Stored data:
★ ★ ★
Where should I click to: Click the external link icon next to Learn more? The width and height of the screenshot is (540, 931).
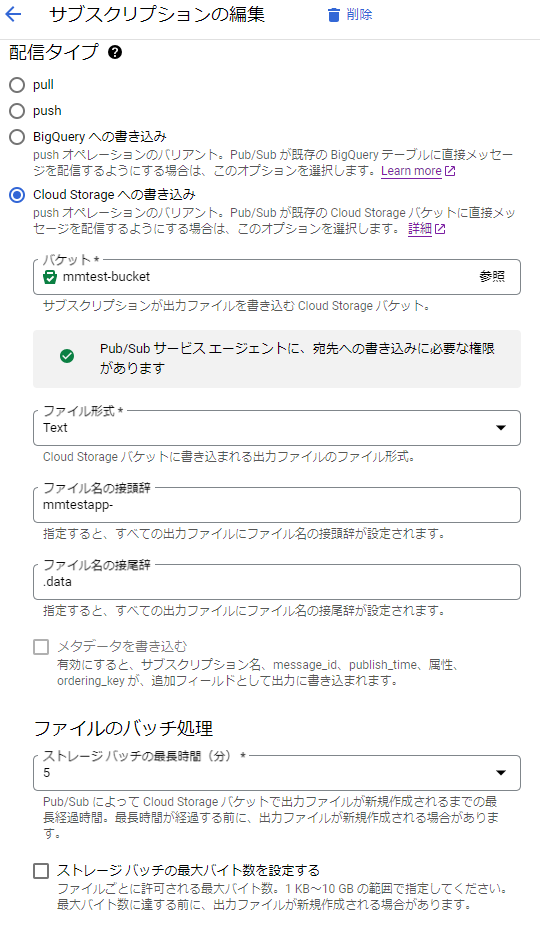point(450,171)
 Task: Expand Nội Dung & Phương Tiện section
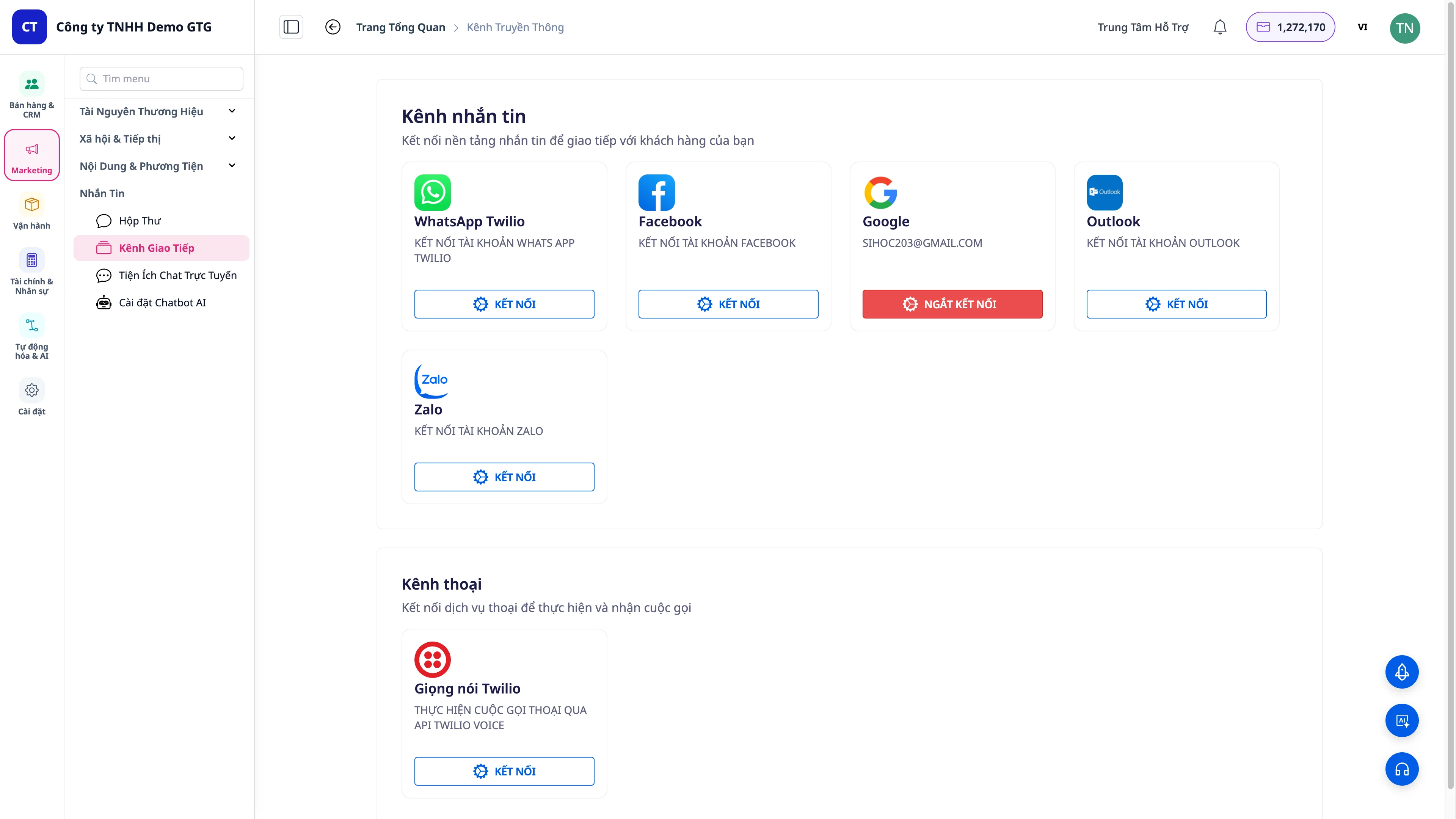158,166
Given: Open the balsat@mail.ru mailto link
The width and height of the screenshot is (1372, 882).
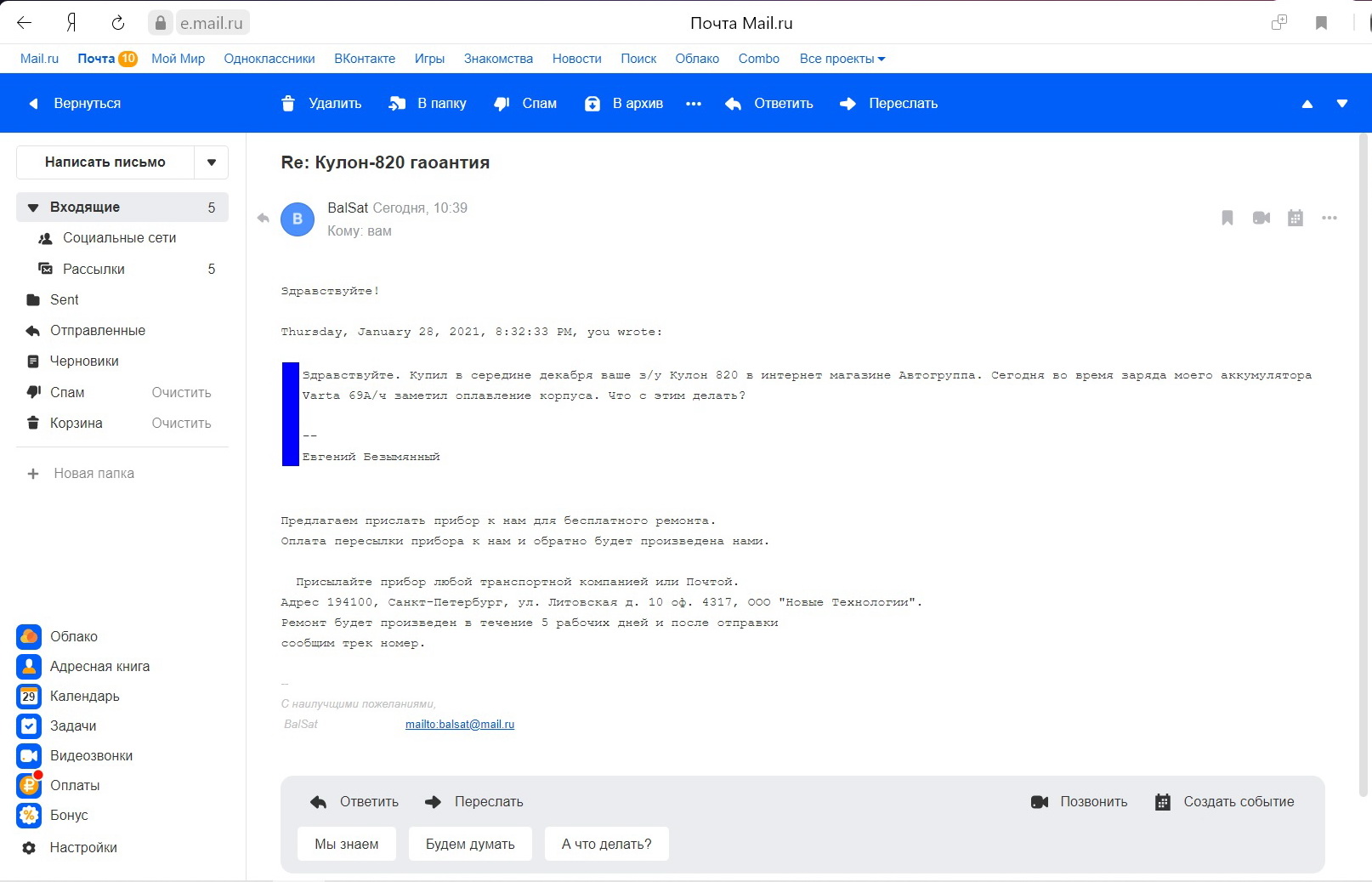Looking at the screenshot, I should (x=460, y=725).
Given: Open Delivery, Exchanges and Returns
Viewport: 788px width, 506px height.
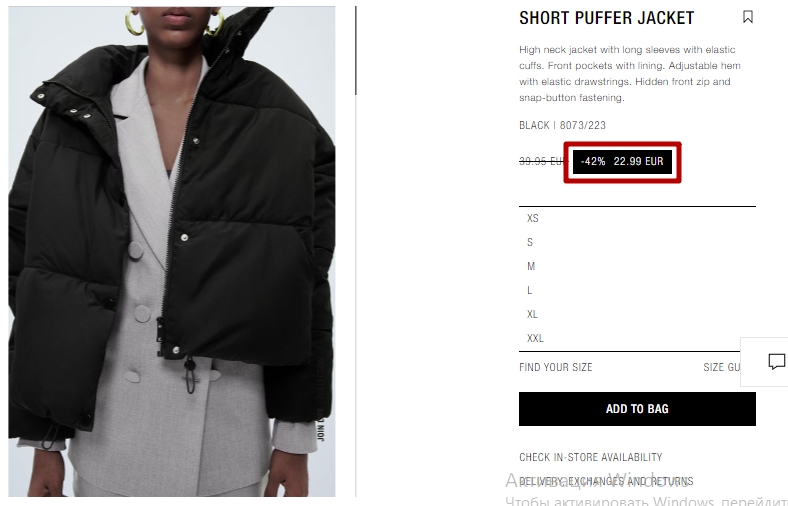Looking at the screenshot, I should tap(606, 481).
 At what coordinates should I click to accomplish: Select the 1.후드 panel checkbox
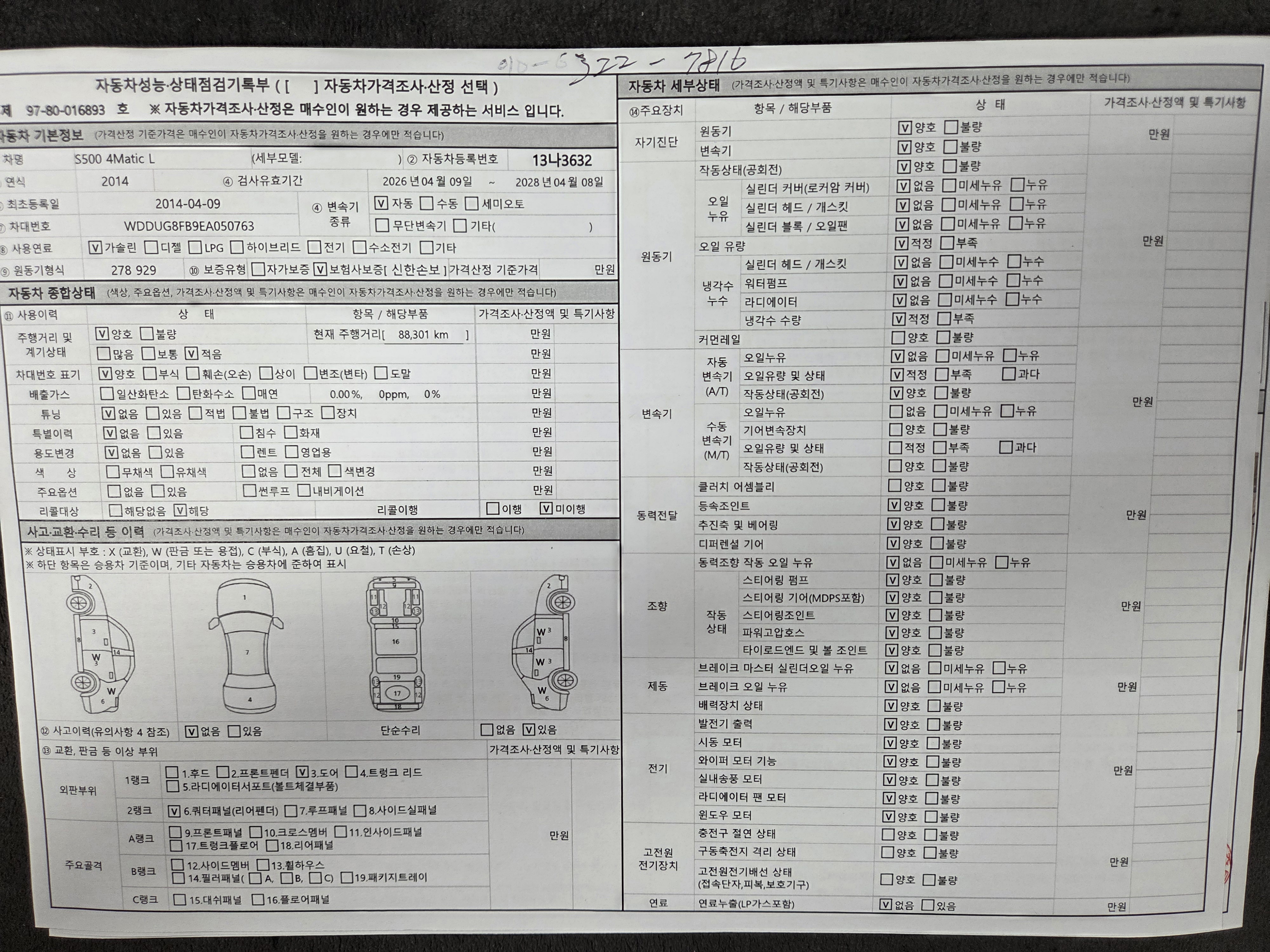(x=172, y=772)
★ ★ ★
WORK INSTRUCTIONS:
Set down every entry above exactly as written, but skip the pictures.

OUTPUT OF THE TASK:
Where should I click to: Click the external link icon next to Learn more? The width and height of the screenshot is (540, 931).
point(450,171)
 Task: Expand Nội Dung & Phương Tiện section
158,166
Given: Open the balsat@mail.ru mailto link
The width and height of the screenshot is (1372, 882).
Looking at the screenshot, I should (x=460, y=725).
Given: Open Delivery, Exchanges and Returns
Viewport: 788px width, 506px height.
Looking at the screenshot, I should tap(606, 481).
 At what coordinates should I click to accomplish: Select the 1.후드 panel checkbox
(x=172, y=772)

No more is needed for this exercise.